During his long and self-indulgent farewell address to the Democratic Party on Monday night, Joe Biden attempted to make the case against Donald Trump’s reassumption of the presidency on economic terms. “Donald Trump wants a new tax on imported goods, food, gas, clothing, more,” Biden said in a veiled reference to the former president’s proposal for a 10 percent blanket tariff on imports. “You know what that would cost the average family, according to the experts? $3,900 a year in tax.”

 

Those are Trump’s bad tariffs — quite unlike Trump’s good tariffs, which the Biden administration inherited, held in place, and, in some cases, expanded. As CNN observed this summer, the price of consumer goods like “baseball caps, luggage, and shoes” are inflated by Trump’s trade barriers. Even though Biden railed against the costs they imposed on consumers on the campaign trail in 2019, the administration did nothing about them. Finally, “after a multi-year review of the duties was released last month, the Biden administration decided to keep them in place and raise the rate on a relatively small share of the impacted imports.”

 

Biden did not make a point in his speech of attacking Trump for seeking to impose even higher trade barriers on a suite of Chinese-made goods, probably because Biden himself has targeted China with tariff hikes. In May, Biden increased the cost of imported Chinese electric vehicles, semiconductors, solar cells, and batteries — just as Trump plans to do. But what other choice does Biden have? The federal government has invested vast sums of taxpayer dollars propping up the solar and electric-vehicle industries so that the cost of the domestically made versions of those products remain competitive.
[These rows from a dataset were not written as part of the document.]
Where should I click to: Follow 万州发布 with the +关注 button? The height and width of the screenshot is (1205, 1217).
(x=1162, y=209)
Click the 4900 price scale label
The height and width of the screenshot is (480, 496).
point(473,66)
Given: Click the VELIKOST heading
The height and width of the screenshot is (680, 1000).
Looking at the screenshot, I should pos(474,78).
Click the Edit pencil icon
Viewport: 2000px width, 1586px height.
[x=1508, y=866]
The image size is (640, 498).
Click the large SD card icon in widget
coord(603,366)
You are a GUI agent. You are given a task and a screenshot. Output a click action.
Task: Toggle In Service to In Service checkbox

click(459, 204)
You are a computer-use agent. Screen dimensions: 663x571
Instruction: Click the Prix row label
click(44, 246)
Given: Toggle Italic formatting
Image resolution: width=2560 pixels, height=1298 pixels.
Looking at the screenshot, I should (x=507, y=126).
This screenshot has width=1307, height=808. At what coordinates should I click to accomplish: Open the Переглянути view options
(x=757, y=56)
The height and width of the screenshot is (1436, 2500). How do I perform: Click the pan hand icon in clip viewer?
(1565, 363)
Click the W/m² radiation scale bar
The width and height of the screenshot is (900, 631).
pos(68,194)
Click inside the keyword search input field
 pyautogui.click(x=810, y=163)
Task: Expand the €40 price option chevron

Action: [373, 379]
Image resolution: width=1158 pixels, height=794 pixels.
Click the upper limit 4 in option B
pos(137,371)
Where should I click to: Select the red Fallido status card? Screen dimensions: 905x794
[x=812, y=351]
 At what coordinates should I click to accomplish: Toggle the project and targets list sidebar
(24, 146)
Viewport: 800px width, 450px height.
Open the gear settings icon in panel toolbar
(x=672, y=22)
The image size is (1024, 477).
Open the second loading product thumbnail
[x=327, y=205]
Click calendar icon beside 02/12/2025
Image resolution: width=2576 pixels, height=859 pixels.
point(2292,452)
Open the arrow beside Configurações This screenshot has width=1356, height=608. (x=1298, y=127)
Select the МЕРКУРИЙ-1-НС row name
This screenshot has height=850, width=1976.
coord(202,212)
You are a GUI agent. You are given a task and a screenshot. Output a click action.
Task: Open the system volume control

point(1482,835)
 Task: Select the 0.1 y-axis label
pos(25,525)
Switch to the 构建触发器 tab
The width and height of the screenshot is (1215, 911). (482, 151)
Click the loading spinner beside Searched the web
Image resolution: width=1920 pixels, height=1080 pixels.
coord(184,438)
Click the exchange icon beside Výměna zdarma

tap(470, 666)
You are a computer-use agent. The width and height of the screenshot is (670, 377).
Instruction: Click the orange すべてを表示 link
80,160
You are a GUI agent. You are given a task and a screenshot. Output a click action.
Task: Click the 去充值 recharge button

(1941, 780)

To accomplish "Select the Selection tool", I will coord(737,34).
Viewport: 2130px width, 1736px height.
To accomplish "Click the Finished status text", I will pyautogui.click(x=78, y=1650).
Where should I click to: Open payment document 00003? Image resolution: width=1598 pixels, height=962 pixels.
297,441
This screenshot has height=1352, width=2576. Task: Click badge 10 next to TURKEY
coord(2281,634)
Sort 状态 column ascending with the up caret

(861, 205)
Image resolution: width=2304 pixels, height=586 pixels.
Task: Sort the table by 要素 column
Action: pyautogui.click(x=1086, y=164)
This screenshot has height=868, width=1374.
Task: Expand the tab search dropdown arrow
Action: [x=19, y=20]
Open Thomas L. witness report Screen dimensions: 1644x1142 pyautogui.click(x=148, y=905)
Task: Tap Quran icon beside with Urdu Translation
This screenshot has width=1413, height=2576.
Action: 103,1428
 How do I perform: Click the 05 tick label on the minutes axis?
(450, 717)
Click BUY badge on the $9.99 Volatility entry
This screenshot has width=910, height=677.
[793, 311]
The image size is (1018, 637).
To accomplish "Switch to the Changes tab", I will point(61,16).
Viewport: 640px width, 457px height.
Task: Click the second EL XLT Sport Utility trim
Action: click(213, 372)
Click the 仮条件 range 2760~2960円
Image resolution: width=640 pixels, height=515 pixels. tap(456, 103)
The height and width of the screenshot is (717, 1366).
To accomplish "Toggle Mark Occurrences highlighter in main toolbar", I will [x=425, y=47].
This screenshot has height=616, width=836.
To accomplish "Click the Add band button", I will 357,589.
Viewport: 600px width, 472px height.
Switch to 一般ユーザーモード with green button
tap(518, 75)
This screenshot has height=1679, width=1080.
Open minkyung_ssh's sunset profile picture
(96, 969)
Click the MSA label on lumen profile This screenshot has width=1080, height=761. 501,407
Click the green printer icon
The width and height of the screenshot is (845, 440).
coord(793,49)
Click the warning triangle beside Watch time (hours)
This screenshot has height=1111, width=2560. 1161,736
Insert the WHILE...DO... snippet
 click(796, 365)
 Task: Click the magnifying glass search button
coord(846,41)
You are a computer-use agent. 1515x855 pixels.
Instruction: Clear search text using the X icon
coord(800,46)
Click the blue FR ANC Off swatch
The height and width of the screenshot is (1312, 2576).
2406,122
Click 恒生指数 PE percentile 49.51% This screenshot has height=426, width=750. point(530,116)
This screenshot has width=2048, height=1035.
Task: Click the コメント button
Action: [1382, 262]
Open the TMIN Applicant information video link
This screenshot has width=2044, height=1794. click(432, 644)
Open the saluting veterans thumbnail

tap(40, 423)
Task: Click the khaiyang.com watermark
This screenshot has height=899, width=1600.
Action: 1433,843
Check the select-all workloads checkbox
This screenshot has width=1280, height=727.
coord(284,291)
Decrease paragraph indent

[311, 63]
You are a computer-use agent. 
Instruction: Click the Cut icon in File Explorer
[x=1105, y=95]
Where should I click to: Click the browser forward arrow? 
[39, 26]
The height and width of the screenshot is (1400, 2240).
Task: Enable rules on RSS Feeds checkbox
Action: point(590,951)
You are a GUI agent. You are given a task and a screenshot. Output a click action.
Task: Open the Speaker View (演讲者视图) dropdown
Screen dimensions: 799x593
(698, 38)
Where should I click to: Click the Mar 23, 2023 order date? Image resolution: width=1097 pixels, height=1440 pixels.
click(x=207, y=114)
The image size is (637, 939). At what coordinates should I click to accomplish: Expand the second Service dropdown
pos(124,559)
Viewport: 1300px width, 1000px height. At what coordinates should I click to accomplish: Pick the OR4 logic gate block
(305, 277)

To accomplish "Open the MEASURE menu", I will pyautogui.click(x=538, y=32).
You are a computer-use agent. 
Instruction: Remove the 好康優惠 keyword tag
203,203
They would not otherwise be viable in a marketplace in which government-backed Chinese producers could compete, introducing market forces that compel innovation and ultimately lower production costs.

 

Joe Biden, Kamala Harris, and Donald Trump alike appear to agree that the price of electric cars and solar cells must remain artificially high to stop consumers from purchasing a more competitive product, freeing that capital up to be invested in more personally gratifying or productive pursuits. The consensus seems to be that the price of electric vehicles must remain artificially high even as consumer demand for that product peaks and carmakers scale back or delay plans to introduce new EVs. It’s just more evidence of how stark the contrast between the two competing presidential tickets is and why the stakes of this election couldn’t be higher.